■ Dataset rows
****************

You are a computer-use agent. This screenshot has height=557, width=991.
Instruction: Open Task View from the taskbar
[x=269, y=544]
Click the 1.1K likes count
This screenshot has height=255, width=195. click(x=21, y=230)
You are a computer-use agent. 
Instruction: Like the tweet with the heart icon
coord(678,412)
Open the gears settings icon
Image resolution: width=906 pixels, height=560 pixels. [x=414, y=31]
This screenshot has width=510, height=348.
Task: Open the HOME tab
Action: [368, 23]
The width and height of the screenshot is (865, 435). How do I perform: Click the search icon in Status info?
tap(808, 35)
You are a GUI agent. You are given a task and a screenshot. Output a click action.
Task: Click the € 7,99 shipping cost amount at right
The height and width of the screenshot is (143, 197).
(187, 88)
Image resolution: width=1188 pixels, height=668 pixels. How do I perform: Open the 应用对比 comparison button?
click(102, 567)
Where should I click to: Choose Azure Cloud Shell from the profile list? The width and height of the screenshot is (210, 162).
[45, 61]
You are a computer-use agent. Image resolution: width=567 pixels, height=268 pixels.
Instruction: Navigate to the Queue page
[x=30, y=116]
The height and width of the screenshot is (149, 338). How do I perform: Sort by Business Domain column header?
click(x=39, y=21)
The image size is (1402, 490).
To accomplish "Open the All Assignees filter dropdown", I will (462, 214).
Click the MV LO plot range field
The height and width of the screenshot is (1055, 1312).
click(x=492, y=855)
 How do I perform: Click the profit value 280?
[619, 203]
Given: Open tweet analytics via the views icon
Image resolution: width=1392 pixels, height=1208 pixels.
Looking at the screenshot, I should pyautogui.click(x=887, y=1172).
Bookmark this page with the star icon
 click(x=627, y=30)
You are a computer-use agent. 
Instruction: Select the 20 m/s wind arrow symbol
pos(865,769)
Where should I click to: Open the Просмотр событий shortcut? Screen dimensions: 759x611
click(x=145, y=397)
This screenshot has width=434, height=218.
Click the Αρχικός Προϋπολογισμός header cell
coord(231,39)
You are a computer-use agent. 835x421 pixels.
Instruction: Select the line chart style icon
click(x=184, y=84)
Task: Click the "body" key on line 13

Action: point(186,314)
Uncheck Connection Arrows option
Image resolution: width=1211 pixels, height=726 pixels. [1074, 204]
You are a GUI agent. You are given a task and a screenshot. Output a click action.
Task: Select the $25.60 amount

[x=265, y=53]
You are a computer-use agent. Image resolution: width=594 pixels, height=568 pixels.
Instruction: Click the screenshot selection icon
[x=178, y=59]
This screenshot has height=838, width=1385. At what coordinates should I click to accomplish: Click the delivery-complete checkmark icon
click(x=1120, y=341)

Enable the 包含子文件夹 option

****************

■ What to work on
Rewrite all of the rows above as a numbered list, omitting the blank lines.

■ Solution
1. You are a computer-use agent. This screenshot has height=557, width=991.
2. Instruction: Open Task View from the taskbar
3. [x=269, y=544]
4. Click the 1.1K likes count
5. This screenshot has height=255, width=195. click(x=21, y=230)
6. You are a computer-use agent. 
7. Instruction: Like the tweet with the heart icon
8. coord(678,412)
9. Open the gears settings icon
10. Image resolution: width=906 pixels, height=560 pixels. [x=414, y=31]
11. This screenshot has width=510, height=348.
12. Task: Open the HOME tab
13. Action: [368, 23]
14. The width and height of the screenshot is (865, 435). How do I perform: Click the search icon in Status info?
15. tap(808, 35)
16. You are a GUI agent. You are given a task and a screenshot. Output a click action.
17. Task: Click the € 7,99 shipping cost amount at right
18. The height and width of the screenshot is (143, 197).
19. (187, 88)
20. Image resolution: width=1188 pixels, height=668 pixels. How do I perform: Open the 应用对比 comparison button?
21. click(102, 567)
22. Where should I click to: Choose Azure Cloud Shell from the profile list? The width and height of the screenshot is (210, 162).
23. [45, 61]
24. You are a computer-use agent. Image resolution: width=567 pixels, height=268 pixels.
25. Instruction: Navigate to the Queue page
26. [x=30, y=116]
27. The height and width of the screenshot is (149, 338). How do I perform: Sort by Business Domain column header?
28. click(x=39, y=21)
29. The image size is (1402, 490).
30. To accomplish "Open the All Assignees filter dropdown", I will (462, 214).
31. Click the MV LO plot range field
32. The height and width of the screenshot is (1055, 1312).
33. click(x=492, y=855)
34.  How do I perform: Click the profit value 280?
35. [619, 203]
36. Given: Open tweet analytics via the views icon
37. Image resolution: width=1392 pixels, height=1208 pixels.
38. Looking at the screenshot, I should pyautogui.click(x=887, y=1172).
39. Bookmark this page with the star icon
40.  click(x=627, y=30)
41. You are a computer-use agent. 
42. Instruction: Select the 20 m/s wind arrow symbol
43. pos(865,769)
44. Where should I click to: Open the Просмотр событий shortcut? Screen dimensions: 759x611
45. click(x=145, y=397)
46. This screenshot has width=434, height=218.
47. Click the Αρχικός Προϋπολογισμός header cell
48. coord(231,39)
49. You are a computer-use agent. 835x421 pixels.
50. Instruction: Select the line chart style icon
51. click(x=184, y=84)
52. Task: Click the "body" key on line 13
53. Action: point(186,314)
54. Uncheck Connection Arrows option
55. Image resolution: width=1211 pixels, height=726 pixels. [1074, 204]
56. You are a GUI agent. You are given a task and a screenshot. Output a click action.
57. Task: Select the $25.60 amount
58. [x=265, y=53]
59. You are a computer-use agent. Image resolution: width=594 pixels, height=568 pixels.
60. Instruction: Click the screenshot selection icon
61. [x=178, y=59]
62. This screenshot has height=838, width=1385. At what coordinates should I click to accomplish: Click the delivery-complete checkmark icon
63. click(x=1120, y=341)
64. Enable the 包含子文件夹 option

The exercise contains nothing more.